Se provocar o mundo inteiro, algo
pode
acontecer
Os Estados Unidos acreditam ser tão invencíveis, excepcionais e
assustadores que ninguém ousaria protestar, quanto mais defender seu
povo contra a humilhação constante, os embargos económicos
e as ameaças militares.
Costumava ser assim há algum tempo. No passado, o Ocidente costumava
intimidar o mundo antes e depois de cada ataque bem planeado. Além
disso, propaganda bem trabalhada costumava ser aplicada.
Foi declarado que as coisas são feitas "legalmente" e
racionalmente. Havia certos estágios nos ataques colonialistas e
imperialistas: "defina seus objectivos", "identifique sua
vítima", "planeie", "faça lavagem cerebral
nos seus próprios cidadãos e no resto do mundo" e
então, só então, "bombardeie um país infeliz
para que volte à idade da pedra".
Agora as coisas são um pouco diferentes. O líder do "mundo
livre" acorda no meio da noite e tuíta. O que sai do seu
computador, tablet ou telefone (ou o que ele usa) é espontâneo,
sem polimento e incrivelmente perigoso. Semelhante em substância ao que o
fez acordar no meio da noite, em primeiro lugar.
Ele não parece planear. Ele dispara do quadril. Hoje, enquanto escrevo
este ensaio, ele declarou ter "cinco estratégias para a
Venezuela". Vá-se lá saber. Bravo!
Antes, quando estava prestes a desembarcar em Londres, proferiu insultos contra
o responsável da capital britânica, chamando-o nomes.
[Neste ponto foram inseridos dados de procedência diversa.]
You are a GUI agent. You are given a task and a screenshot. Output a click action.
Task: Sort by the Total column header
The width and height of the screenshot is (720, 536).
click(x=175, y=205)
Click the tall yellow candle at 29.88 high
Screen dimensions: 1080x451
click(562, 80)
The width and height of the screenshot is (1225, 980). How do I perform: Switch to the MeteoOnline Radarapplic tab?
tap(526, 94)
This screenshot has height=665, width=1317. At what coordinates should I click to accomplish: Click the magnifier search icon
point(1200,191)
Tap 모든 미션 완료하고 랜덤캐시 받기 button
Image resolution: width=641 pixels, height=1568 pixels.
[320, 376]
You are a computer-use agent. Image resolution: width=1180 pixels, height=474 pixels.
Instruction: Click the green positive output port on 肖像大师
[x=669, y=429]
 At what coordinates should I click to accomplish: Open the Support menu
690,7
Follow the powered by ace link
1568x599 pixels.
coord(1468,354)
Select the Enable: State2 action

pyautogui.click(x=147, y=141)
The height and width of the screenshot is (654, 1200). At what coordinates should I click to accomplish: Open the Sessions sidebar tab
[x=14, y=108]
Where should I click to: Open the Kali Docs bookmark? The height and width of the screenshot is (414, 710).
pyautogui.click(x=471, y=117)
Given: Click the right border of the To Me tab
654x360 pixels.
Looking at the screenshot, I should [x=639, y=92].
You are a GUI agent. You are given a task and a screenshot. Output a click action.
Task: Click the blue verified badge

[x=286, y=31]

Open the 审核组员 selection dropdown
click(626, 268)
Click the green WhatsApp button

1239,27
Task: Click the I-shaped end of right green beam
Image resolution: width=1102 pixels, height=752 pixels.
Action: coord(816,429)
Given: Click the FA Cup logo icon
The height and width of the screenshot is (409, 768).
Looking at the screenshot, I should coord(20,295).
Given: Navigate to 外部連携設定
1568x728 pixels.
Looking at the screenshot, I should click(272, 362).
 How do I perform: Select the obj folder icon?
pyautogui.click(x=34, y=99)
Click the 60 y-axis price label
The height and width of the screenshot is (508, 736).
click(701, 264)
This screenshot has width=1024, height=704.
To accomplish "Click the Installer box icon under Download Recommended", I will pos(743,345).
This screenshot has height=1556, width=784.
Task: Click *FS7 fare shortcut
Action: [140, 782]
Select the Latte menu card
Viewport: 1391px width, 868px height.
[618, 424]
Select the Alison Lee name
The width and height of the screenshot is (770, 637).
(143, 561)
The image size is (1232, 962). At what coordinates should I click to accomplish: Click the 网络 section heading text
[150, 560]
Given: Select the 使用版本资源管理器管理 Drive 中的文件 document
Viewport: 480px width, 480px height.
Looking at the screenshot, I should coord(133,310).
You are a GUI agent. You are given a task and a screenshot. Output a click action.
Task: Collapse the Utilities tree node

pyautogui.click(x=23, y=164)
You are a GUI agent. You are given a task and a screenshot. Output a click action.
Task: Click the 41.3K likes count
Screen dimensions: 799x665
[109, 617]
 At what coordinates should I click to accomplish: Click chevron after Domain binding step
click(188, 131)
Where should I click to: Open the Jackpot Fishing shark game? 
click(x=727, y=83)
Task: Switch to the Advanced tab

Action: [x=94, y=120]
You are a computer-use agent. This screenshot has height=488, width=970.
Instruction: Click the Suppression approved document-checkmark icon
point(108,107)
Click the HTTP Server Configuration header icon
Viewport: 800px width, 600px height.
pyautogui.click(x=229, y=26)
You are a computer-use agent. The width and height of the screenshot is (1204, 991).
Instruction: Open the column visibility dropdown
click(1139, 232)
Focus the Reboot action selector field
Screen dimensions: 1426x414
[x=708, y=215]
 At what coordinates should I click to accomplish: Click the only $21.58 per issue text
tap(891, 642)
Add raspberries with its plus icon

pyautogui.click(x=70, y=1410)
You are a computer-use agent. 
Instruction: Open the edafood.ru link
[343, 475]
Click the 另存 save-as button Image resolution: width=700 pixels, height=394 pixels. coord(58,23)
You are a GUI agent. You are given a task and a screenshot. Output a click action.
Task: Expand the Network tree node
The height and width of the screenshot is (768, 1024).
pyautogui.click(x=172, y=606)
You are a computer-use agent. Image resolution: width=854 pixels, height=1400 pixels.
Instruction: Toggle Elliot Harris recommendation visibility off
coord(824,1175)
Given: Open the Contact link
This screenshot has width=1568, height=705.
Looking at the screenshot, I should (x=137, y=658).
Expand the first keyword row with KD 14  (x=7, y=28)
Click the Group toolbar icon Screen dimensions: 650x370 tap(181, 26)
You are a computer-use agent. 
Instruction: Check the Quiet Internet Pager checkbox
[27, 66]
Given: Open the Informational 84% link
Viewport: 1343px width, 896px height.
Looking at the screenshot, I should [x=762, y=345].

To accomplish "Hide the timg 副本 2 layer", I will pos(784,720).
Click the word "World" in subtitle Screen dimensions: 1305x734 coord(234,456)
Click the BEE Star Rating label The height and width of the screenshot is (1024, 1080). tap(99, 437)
Um pouco
como costumávamos fazer um ao outro, quando tínhamos cinco anos
de idade, no parque infantil do bairro.
Ele tem ofendido regularmente o México e, claro, o Irão, a China
e a Rússia.
Basicamente ele diz ao líder da nação mais populosa do
mundo a China para "comparecer" à Cimeira do
G20, se não...
Sempre que ele e seus lugares-tenentes estão com
disposição, ocupam-se a hostilizar todos: Cuba e
Nicarágua, RPDC e Venezuela, Bolívia e Síria.
É claro que os principais "culpados" são sempre os
"grandes
bad boys
", a Rússia e a China.0
Qualquer um, a qualquer momento, poderia facilmente aterrar na proverbial lista
de vítimas do presidente Trump e dos seus falcões dos EUA.
Poderia ser a Índia (que, durante os "bons tempos submissos"
era chamada pelo Ocidente de "a maior democracia"), ou talvez a
Turquia (militarmente o segundo país mais poderoso da NATO). O mundo foi
convertido numa entidade que parece dirigida por uma ditadura sedenta de sangue
e imprevisível. O mundo
é
uma entidade onde todos estão aterrorizados pela possibilidade de serem
expurgados, aprisionados, esfaimados até à morte, ou directamente
atacados, até liquidados.
Sempre foi assim, pelo menos na história moderna do planeta.
Colonialismo, neocolonialismo, imperialismo: eles têm muitas faces
diferentes, mas uma raiz comum. Raiz que tem sido muitas vezes escondida
profundamente sob a superfície.
Mas desta vez tudo é às claras, cru e brutalmente honesto.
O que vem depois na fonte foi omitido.